There is something wrong with the traditional video game review. The key word here being “traditional.” I’m talking about the media outlet or content creator getting a game early from a publisher then reviewing said game under a set of guidelines, all with the goal of publishing said review when the embargo lifts.
An embargo, in this context, is a ban on talking about a product before a time specified by the publisher. For agreeing to these sets of rules, they will grant you access to the product early so you can produce your own content surrounding the game, movie, tech, etc. It’s a scratch my back, I scratch yours sort of relationship…on paper.
In games, it has become quite common to get games, not so early. Maybe a week before launch, two if you are lucky. With big budget AAA games swelling in scope, these games can take 40 hours to complete. That’s a work week. On top of your work week.
Of course, media plays the SEO game and it is believed to be vital to have your coverage up right at embargo. So bum rushing through the game is therefore vital to have coverage at launch. Consumers don’t play games that way though. It warps your perspective on the product. You are playing a vacuum.
Throw in the fact that more and more games are straight up arriving broken and you have yourself a catch-22. No review exemplified this issue more than Patrick Klepek’s “review” of Star Wars Jedi: Survivor this week.
It’s been fun. I’ve had a good time. It’s also been a time marred by gnarly performances issues on my PlayStation 5 copy of the game, resulting in…well, that’s where this whole review conceit falls apart. See, I could give you two paragraphs of the frame rate issues that partially defined my 10 hours, but those issues seem to have largely disappeared when a last-minute patch for the game dropped. Frame rate hiccups bother me less than other people I know, but still, they did notably impact my ability to play the game, and those experiences affected my impressions of Jedi Survivor. But it all happened in a version you’ll never play?
Part of the reason I capped myself at 10 hours was because I was told the patch might break my save. That’s admittedly unusual for the review process—usually patches during the review period don’t post any danger to your progress. But I was faced with the choice between sprinting through the whole game before the patch came out, or possibly replaying a ton of the game after losing my saves, or I could just wait and see what this patched version was going to be like. I tried to split the difference, and I’m not sure who it helped.

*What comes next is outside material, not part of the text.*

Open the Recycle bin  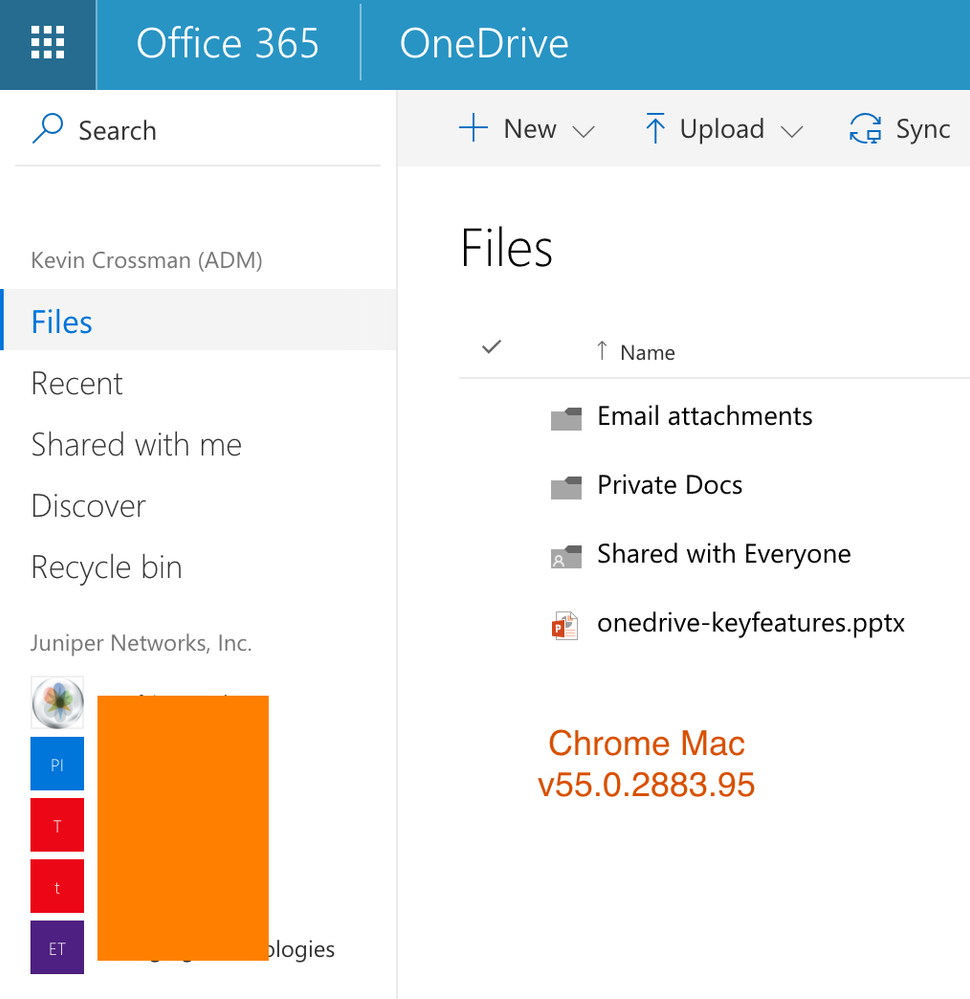point(106,568)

Patrick’s piece is swell. It reminded me of the golden age of Kotaku. Mainstream press doesn’t write like this. I guess that could be part of why Vice shutdown Waypoint the following day.1
This scenario of games releasing undercooked to press and consumers is unfair to devs and players. The system has been manipulated into a marketing tool and everyone seems to have just gone along with it.
This extends into all facets of the review from the structure to the score. Metacritic scores smash the accelerator in the race to the bottom. Reviews are distilled into bullet point snapshots blasted out in a ephemeral story post.
Reviews should be the voice of the critic. The audience is there for that person’s take. I get excited when John Linneman is behind a Digital Foundry video. Kirk Hamilton wrote one of my favorite reviews ever. I implicitly trust Greg Miller and Colin Moriarty’s takes on Naughty Dog. Why?
Because I have come to know these folks, their tastes, and how they align (or don’t) with my own. That’s where the real power in thoughtful criticism lies.
That’s why, since I left mainstream press, I stopped giving out scores. I never liked attaching an arbitrary number to my reviews. If you read my reviews (or as I call them—to SEO’s detriment—“Thoughts & Impressions”), you’ll know how I feel about the game.
Scores, early access, bending a knee to SEO, it’s a game I am so tired of watching. My feelings have bubbled over with Jedi: Survivor. The system is broken. And I’m glad that I have a place and platform to be the change I want to see.
1. Or it could be that Vice may be filing for bankruptcy.